◆ What to work on: Would you return every line of the listing below that has "computer" in it?

● ● ● ●

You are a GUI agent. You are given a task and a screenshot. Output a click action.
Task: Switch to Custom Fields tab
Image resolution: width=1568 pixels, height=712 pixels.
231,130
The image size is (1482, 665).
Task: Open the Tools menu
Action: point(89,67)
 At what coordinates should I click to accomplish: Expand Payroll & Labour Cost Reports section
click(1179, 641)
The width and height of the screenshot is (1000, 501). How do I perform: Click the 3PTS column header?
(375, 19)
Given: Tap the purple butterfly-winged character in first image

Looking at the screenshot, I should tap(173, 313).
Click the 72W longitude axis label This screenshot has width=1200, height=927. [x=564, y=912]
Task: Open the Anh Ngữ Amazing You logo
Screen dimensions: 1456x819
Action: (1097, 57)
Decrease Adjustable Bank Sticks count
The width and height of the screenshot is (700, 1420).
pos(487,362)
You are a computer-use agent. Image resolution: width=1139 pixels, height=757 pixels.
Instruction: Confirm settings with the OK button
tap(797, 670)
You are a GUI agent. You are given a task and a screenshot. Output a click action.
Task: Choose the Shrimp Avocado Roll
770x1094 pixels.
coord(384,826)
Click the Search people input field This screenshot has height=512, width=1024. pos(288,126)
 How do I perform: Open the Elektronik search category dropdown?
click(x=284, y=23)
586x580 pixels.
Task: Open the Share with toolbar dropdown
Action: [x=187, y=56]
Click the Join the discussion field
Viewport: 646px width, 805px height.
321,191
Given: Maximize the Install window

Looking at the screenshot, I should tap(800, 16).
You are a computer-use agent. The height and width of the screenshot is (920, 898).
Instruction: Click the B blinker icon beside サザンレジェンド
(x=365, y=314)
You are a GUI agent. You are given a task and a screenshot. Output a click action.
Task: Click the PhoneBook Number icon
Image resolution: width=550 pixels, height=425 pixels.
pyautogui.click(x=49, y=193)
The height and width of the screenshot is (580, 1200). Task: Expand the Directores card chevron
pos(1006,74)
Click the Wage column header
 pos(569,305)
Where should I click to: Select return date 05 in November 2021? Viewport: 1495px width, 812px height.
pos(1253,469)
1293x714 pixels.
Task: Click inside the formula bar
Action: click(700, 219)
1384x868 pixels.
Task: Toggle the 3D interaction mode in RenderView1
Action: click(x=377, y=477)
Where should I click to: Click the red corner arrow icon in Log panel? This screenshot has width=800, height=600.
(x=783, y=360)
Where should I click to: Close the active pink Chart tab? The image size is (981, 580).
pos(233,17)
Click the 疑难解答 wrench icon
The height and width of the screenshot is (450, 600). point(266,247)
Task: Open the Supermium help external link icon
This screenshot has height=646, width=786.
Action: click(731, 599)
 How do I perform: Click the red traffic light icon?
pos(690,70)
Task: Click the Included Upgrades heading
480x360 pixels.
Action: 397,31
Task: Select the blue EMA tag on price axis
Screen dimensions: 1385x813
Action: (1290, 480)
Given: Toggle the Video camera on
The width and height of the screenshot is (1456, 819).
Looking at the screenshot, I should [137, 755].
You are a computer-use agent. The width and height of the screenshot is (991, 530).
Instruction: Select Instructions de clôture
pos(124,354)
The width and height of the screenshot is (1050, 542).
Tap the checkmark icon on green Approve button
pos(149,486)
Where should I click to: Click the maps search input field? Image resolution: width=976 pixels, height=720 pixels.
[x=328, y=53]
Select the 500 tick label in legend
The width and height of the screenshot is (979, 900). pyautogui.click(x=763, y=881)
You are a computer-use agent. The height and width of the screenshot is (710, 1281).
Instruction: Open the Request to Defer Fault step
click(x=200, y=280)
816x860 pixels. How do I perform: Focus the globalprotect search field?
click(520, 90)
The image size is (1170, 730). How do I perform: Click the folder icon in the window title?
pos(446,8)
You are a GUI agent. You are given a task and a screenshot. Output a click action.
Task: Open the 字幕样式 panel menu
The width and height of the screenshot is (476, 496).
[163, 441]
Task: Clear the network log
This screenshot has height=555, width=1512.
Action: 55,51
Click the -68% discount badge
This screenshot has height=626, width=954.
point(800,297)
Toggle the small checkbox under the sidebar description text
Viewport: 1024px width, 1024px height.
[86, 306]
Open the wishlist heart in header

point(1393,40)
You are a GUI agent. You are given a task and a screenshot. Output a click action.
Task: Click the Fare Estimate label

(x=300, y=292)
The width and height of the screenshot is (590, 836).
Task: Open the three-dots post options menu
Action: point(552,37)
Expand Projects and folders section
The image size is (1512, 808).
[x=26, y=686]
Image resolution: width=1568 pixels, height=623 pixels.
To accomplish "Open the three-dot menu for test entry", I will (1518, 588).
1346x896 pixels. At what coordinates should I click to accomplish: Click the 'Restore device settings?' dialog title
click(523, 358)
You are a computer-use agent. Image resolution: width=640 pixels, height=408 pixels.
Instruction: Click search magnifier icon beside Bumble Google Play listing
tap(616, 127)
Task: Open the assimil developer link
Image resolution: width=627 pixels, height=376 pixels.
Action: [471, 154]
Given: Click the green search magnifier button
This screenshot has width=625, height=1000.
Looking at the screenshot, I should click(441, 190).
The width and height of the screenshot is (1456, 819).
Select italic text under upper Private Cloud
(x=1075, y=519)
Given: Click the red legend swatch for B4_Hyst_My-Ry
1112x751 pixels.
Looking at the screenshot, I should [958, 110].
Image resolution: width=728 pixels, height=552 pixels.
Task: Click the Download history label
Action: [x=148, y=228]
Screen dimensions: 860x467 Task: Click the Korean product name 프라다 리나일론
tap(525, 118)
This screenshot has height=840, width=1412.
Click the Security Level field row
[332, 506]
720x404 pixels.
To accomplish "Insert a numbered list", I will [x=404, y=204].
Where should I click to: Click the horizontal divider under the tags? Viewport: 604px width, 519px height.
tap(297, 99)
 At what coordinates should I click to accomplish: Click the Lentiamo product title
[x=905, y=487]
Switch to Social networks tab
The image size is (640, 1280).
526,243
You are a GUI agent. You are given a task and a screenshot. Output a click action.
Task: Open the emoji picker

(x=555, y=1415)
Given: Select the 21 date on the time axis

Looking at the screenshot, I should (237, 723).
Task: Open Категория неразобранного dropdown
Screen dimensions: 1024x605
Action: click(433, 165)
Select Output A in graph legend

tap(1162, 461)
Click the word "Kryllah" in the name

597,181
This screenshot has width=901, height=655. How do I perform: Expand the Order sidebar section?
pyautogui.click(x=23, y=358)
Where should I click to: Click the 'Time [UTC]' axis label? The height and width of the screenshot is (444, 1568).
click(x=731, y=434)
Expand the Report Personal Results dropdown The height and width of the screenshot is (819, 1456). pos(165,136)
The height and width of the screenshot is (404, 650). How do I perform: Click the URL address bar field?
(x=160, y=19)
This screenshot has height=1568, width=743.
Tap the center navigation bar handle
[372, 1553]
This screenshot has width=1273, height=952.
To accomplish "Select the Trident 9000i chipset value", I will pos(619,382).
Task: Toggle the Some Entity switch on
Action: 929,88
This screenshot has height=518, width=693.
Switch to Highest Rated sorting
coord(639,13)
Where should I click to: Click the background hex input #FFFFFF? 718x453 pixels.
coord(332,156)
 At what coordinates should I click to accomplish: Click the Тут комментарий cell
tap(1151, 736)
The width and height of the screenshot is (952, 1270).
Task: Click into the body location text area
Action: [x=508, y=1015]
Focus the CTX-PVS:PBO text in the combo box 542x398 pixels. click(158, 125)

● ● ● ●

◆ Exercise response:
You are a computer-use agent. Image resolution: width=1139 pixels, height=757 pixels.
You are a computer-use agent. The height and width of the screenshot is (920, 898).
You are a computer-use agent. The width and height of the screenshot is (991, 530).
You are a computer-use agent. The height and width of the screenshot is (710, 1281).
You are a computer-use agent. Image resolution: width=640 pixels, height=408 pixels.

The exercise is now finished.